Si le débiteur soulève l’exception, c’est au créancier de prouver qu’il a fourni sa propre prestation ou qu’il l’a dûment offerte, de sorte que l’art. 82 CO déroge au principe selon lequel le fardeau de l’allégation (objectif) incombe à la personne chargée de la preuve. En revanche, l’art. 82 CO n’entraîne pas de renversement du fardeau de la preuve. La règle générale de l’art. 8 CC s’applique : il incombe d’abord au créancier qui veut faire valoir sa créance d’alléguer et de prouver les faits qui permettent d’établir l’existence de sa créance. Le débiteur qui soulève l’exception d’inexécution du contrat doit prouver l’existence de sa contre-créance. Il incombe ensuite au créancier de prouver l’exécution ou la bonne offre de sa propre prestation, ce qui signifie également qu’il supporte les conséquences de l’absence de preuve (consid. 3.1.1).
Interprétation d’un contrat (rappel des principes) – (consid. 3.1.2) ; droit à la preuve (rappel des principes (consid. 3.1.3) ; administration anticipée des preuves (consid. 3.1.4). En l’espèce, l’exception d’inexécution a été soulevée à bon escient. En effet, le droit au solde du prix de l’ouvrage, qui est exigible, et le droit à la réparation, qui est également exigible, s’opposent. L’entrepreneur ayant refusé jusqu’à présent de procéder à la réparation, le maître d’ouvrage doit être condamné à verser le solde du prix de l’ouvrage en échange du remplacement de la tuyauterie litigieuse (consid. 3.3.4 et 3.4). En outre, un décompte final au sens de l’art. 153 de la norme SIA 118 ne constitue pas un contrat de compte courant, qui pourrait être résilié et qui comprendrait toutes les créances ouvertes résultant du contrat d’entreprise et qui pourrait faire échec à l’exception d’inexécution (consid. 3.4.1).
Contrat d'entreprise; intégration de la norme SIA 118 et maxime des débats; art. 55 CPC; 102-107 CO; 55, 153-155 et 190 SIA 118
Intégration de la norme SIA 118 – La norme SIA 118 est le recueil de règles de la Société privée des ingénieurs et des architectes suisses. Selon la pratique du Tribunal fédéral, les règlements d’organisations privées n’ont pas la qualité de normes juridiques, même lorsqu’ils sont très détaillés et exhaustifs, comme par exemple la norme SIA 118. Le Tribunal fédéral ne reconnaît pas la norme SIA 118 comme un usage imposant des règles (regelbildende Übung) et ne s’y réfère que si les parties l’ont élevée au rang de contenu contractuel. Si une partie se réfère à la norme SIA 118, elle doit affirmer et prouver qu’elle est devenue partie intégrante du contrat. Il n’est pas arbitraire de reconnaître que le contenu de la norme SIA 118 est un fait notoire (consid. 5.2).

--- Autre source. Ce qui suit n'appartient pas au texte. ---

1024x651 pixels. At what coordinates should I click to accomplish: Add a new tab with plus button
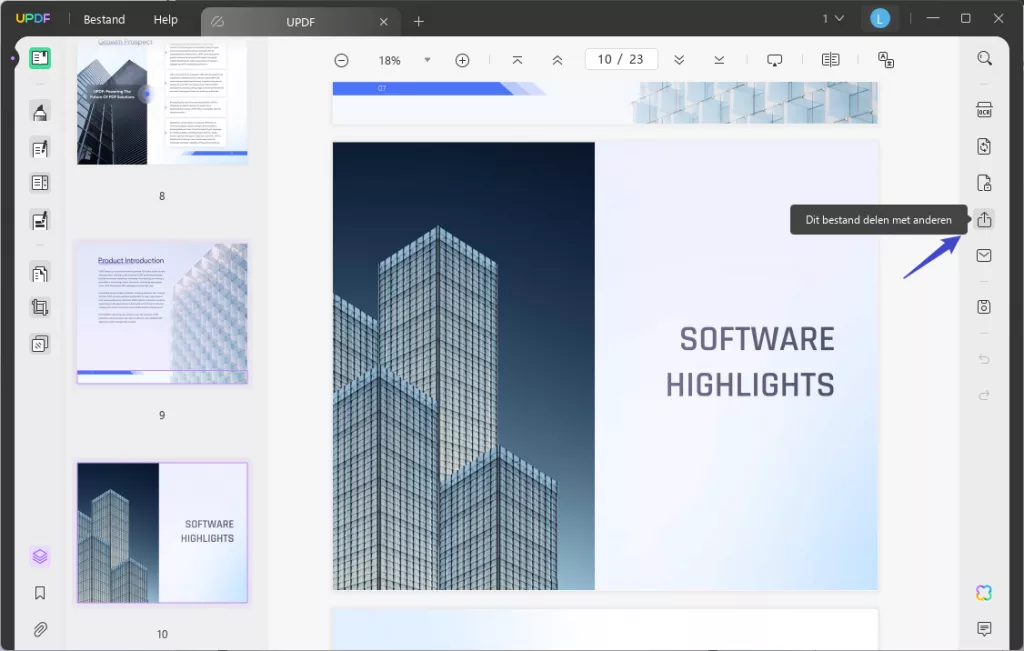tap(419, 21)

Si une partie se réfère à la norme SIA 118, elle doit affirmer et prouver qu’elle est devenue partie intégrante du contrat. Il n’est pas arbitraire de reconnaître que le contenu de la norme SIA 118 est un fait notoire (consid. 5.2).
Maxime des débats en cas d’intégration de la norme SIA 118 – Si la norme SIA 118 est intégrée dans le contrat, le tribunal est libre d’apprécier d’office, dans le cadre de l’application du droit, l’ensemble du contrat, y compris la norme SIA 118 reprise globalement. De même, le tribunal peut, sans violer la maxime de disposition, tirer des conclusions sur les obligations contractuelles à partir des différentes dispositions du contrat, même si les parties ne fondaient pas leur prétention en détail sur les clauses contractuelles pertinentes (consid. 5.3.2).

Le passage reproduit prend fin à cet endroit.